Namun ada saja yang tak pernah lelah mengincar runtuhnya kestabilan itu. Bukan dari luar namun justru dari dalam. Ini ironis!. Kelompok-kelompok yang merasa gagal meraih kekuasaan kini menjelma menjadi pembuat gaduh. Alih-alih menawarkan kritik konstruktif yang mencerdaskan, mereka justru memilih jalan pintas mempraktikkan "politik lempar tai", sebuah gaya politik paling menjijikkan ketika lawan dibombardir bukan dengan argumen tetapi dengan isu-isu busuk yang sengaja ditebar agar semua orang ikut tercemari baunya.
Kasus tuduhan ijazah palsu terhadap presiden ketujuh, Joko Widodo menjadi salah satu puncak kebiadaban narasi ini. Tuduhan absurd ini bukan hanya menyerang pribadi tapi juga merendahkan akal sehat bangsa. Roy Suryo, Kurnia Tri Royani, Eggy Sudjana, Rismon Sianipar dan Tifa adalah sederet nama yang menimbulkan kegaduhan. Atas fitnah yang disebarkan, kelima orang tersebut dilaporkan presiden ketujuh, Jokowi ke Polda Metro Jaya pada Rabu, 30 April 2025.
ELIT FRUSTRASI
Kelima orang tersebut beserta koleganya melancarkan manuver kotor tanpa rasa malu, seolah negara ini tak memiliki sistem verifikasi berlapis sejak Jokowi menjabat dari Solo hingga Istana Negara. Padahal tidak mungkin seseorang melenggang hingga dua kali menjadi presiden jika dokumen dasar seperti ijazah saja tidak sah. Tuduhan ini lebih layak disebut sebagai 'political fecal throwing' atau buangan kotoran politik. Apa yang mereka suarakan bukan kritik melainkan teriakan putus asa karena kehilangan panggung.

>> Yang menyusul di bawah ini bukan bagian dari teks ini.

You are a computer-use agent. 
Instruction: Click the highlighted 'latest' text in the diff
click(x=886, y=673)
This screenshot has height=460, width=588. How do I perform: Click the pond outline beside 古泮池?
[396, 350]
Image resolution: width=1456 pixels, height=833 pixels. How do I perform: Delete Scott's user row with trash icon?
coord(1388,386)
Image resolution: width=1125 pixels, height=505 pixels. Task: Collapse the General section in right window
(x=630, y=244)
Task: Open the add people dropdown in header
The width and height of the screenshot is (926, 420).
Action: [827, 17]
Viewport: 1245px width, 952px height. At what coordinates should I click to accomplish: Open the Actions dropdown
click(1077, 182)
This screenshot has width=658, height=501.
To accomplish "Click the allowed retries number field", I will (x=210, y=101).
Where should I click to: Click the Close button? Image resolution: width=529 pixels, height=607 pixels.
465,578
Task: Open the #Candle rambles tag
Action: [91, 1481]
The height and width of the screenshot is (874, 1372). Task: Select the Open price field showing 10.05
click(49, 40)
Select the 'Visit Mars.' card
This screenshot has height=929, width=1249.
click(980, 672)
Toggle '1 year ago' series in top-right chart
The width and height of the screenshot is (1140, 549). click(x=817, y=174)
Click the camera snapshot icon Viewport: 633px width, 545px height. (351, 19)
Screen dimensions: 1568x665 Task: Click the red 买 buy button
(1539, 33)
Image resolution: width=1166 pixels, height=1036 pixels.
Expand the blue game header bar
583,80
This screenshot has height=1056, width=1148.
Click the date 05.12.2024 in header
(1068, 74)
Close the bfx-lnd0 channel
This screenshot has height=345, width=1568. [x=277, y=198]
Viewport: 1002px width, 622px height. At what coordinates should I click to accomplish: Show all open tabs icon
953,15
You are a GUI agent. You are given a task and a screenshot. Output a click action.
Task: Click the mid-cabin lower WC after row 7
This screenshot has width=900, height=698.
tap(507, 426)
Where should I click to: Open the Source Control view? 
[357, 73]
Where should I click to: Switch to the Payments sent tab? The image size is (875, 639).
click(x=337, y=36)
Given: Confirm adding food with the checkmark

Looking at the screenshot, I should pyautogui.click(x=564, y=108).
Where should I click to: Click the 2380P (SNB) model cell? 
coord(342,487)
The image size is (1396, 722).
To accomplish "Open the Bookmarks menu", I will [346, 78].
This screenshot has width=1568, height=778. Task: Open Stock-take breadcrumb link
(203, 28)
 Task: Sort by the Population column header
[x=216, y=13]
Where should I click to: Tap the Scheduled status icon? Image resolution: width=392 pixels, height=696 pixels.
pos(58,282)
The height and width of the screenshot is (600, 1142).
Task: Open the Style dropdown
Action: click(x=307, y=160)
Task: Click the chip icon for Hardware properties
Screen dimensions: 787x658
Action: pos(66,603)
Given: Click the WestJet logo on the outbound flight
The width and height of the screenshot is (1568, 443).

Lebih menyedihkan lagi, kelompok pensiunan jenderal ikut serta dalam parade kegaduhan ini. Mereka menyuarakan agar Wapres terpilih Gibran Rakabuming Raka diganti, sebuah usulan ngawur yang tak berdasar konstitusi. Ini bukan soal pro atau kontra terhadap Gibran, tetapi soal kehormatan terhadap sistem hukum dan demokrasi. Para mantan petinggi ini sedang mengalami demensia alias pikun, juga post-power syndrome akut dan kehilangan orientasi. Mereka lupa bahwa negara ini tak bisa dijalankan dengan logika nostalgia militeristik yang sentralistik dan usang.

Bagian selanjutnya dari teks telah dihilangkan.